Assignment
Set down all of the data that follows word for word, without the images.

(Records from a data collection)
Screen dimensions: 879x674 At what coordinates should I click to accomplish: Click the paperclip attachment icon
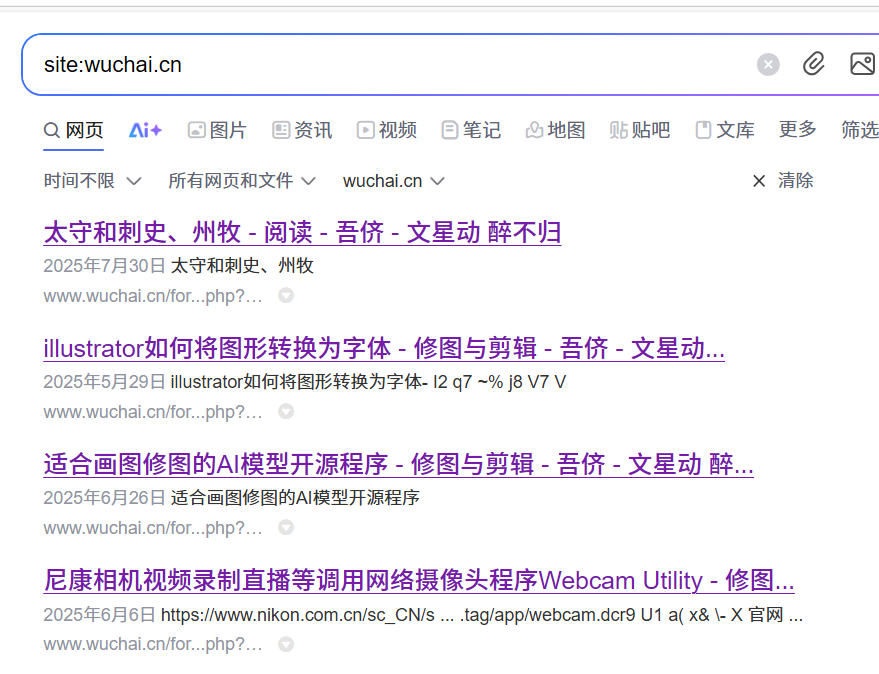tap(814, 65)
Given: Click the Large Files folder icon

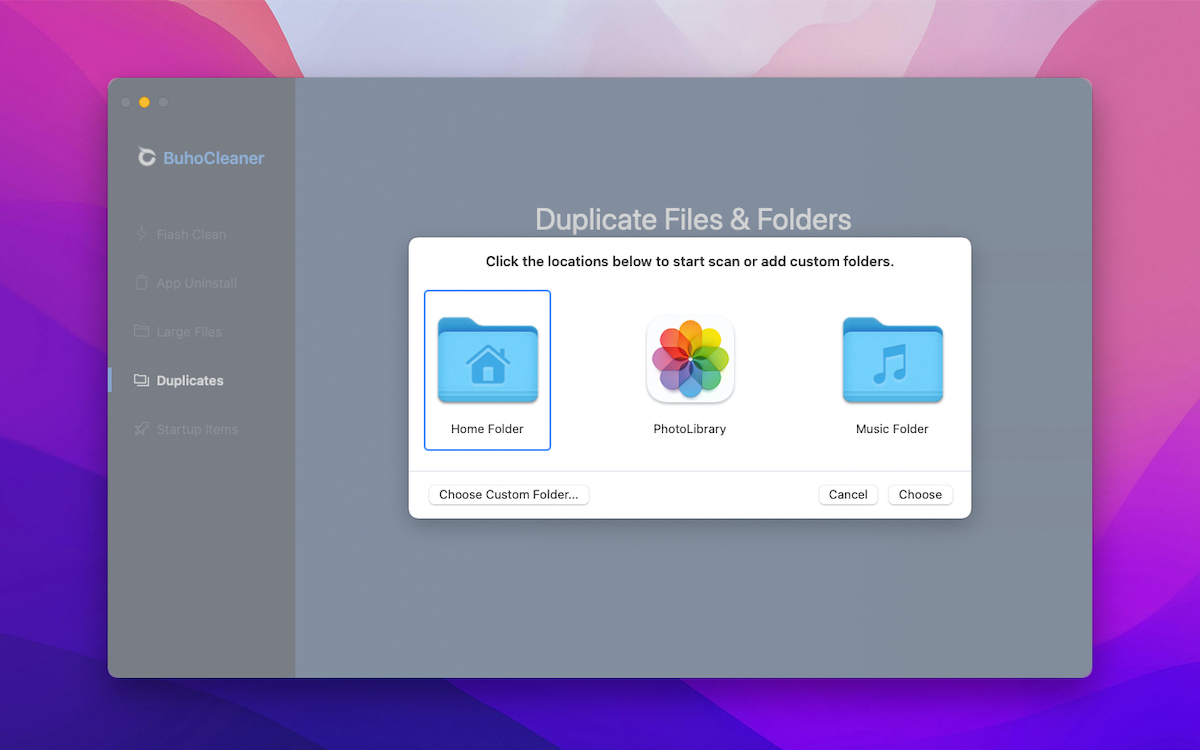Looking at the screenshot, I should click(141, 331).
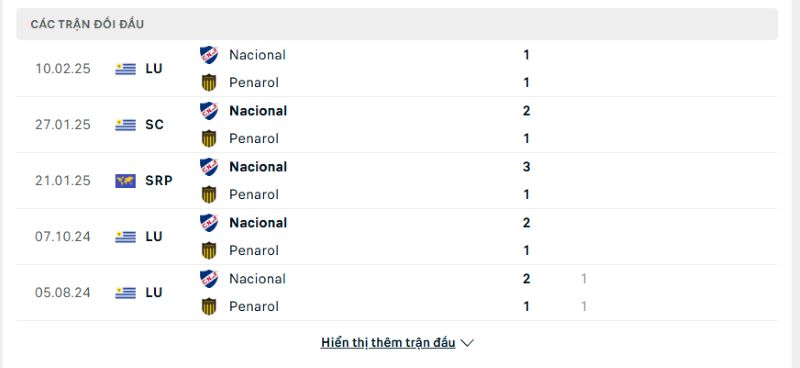Click Uruguay flag beside 05.08.24 LU match
Viewport: 800px width, 368px height.
tap(126, 292)
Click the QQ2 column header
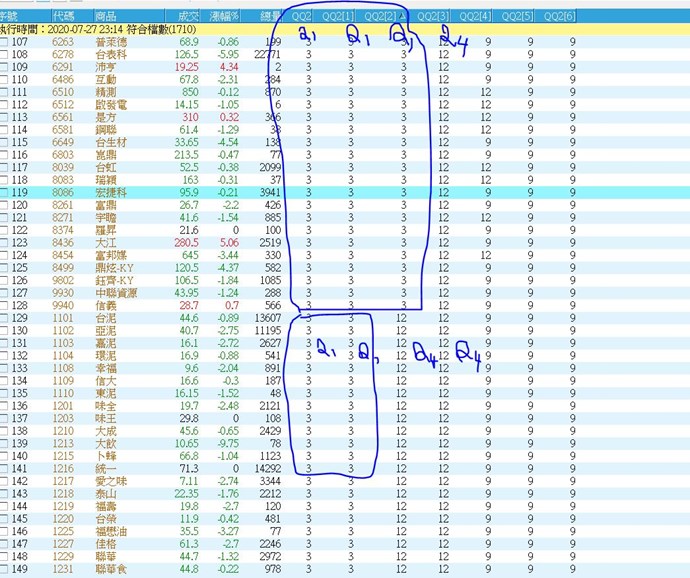Image resolution: width=690 pixels, height=578 pixels. [x=304, y=17]
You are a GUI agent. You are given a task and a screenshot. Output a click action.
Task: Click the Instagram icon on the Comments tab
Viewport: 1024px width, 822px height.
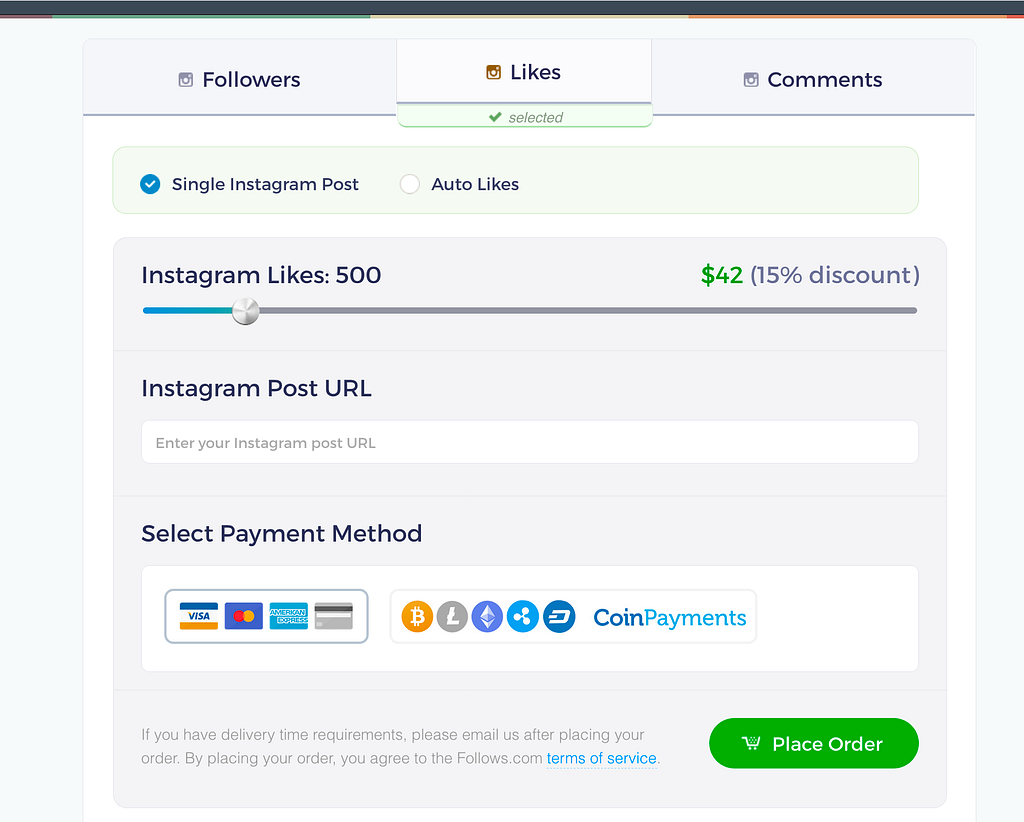[x=751, y=80]
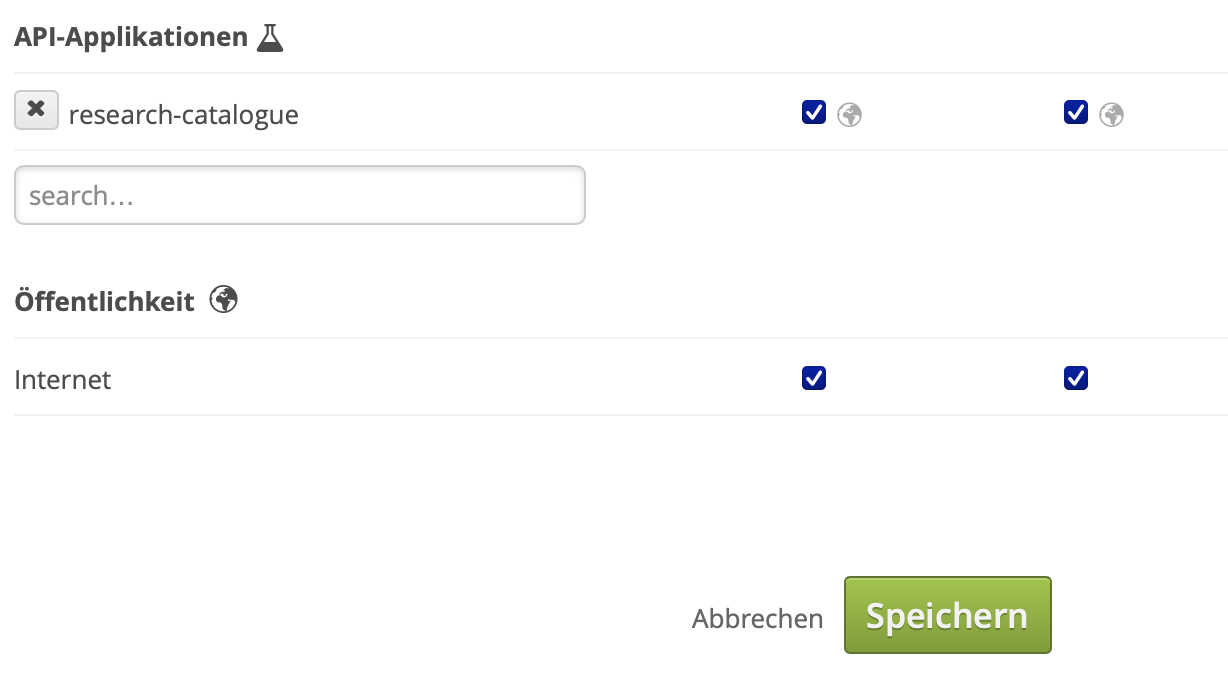Click the left globe icon in research-catalogue row
Viewport: 1228px width, 698px height.
point(849,115)
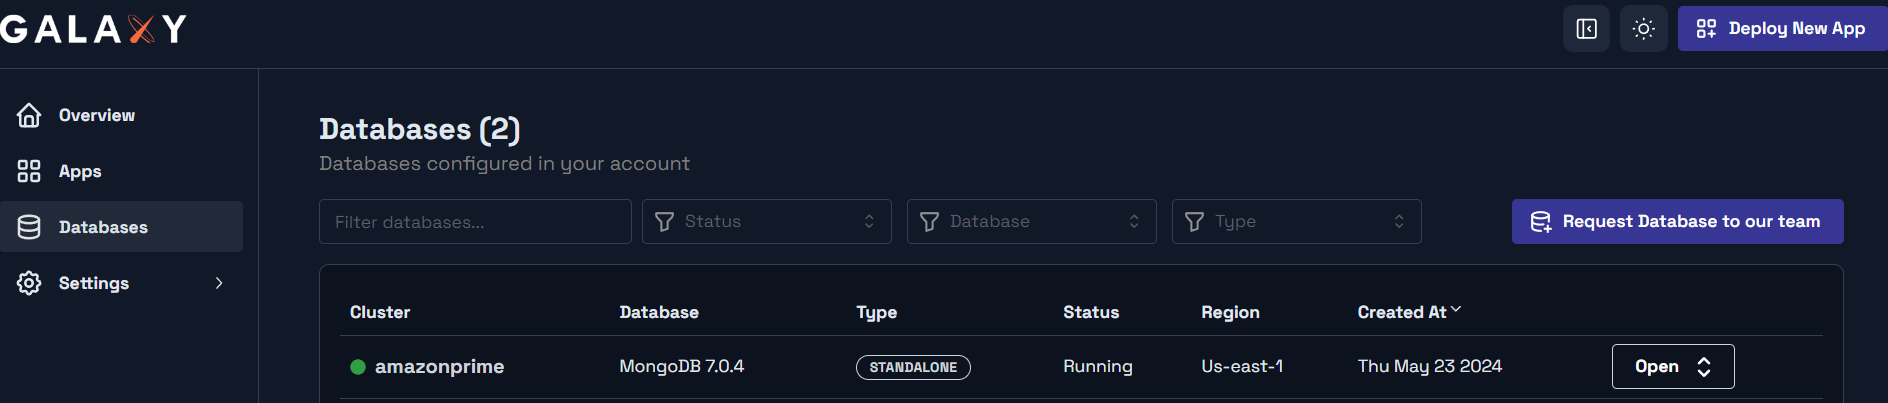Click Request Database to our team

coord(1677,221)
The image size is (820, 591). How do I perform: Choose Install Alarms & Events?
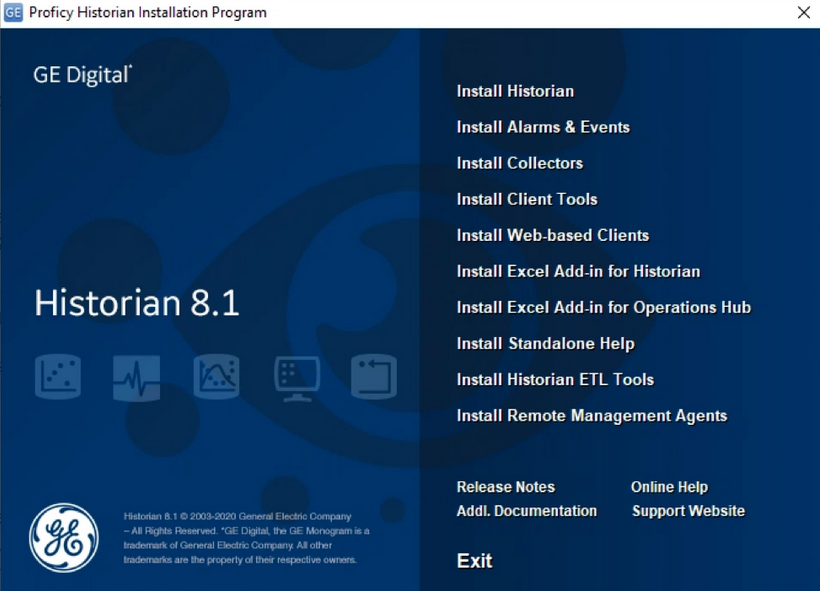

The completed task
Screen dimensions: 879x674 At what coordinates should I click to accomplish: Click the paperclip attachment icon
tap(814, 65)
Given: Click the Large Files folder icon

Looking at the screenshot, I should click(141, 331).
Click Uruguay flag beside 05.08.24 LU match
Viewport: 800px width, 368px height.
tap(126, 292)
Click the QQ2 column header
Image resolution: width=690 pixels, height=578 pixels. [x=304, y=17]
You are a GUI agent. You are given a task and a screenshot. Output a click action.
Task: Click the Instagram icon on the Comments tab
Viewport: 1024px width, 822px height.
[x=751, y=80]
Click the left globe icon in research-catalogue row
Viewport: 1228px width, 698px height.
point(849,115)
Click Request Database to our team

coord(1677,221)
The image size is (820, 591). How do I perform: Choose Install Alarms & Events?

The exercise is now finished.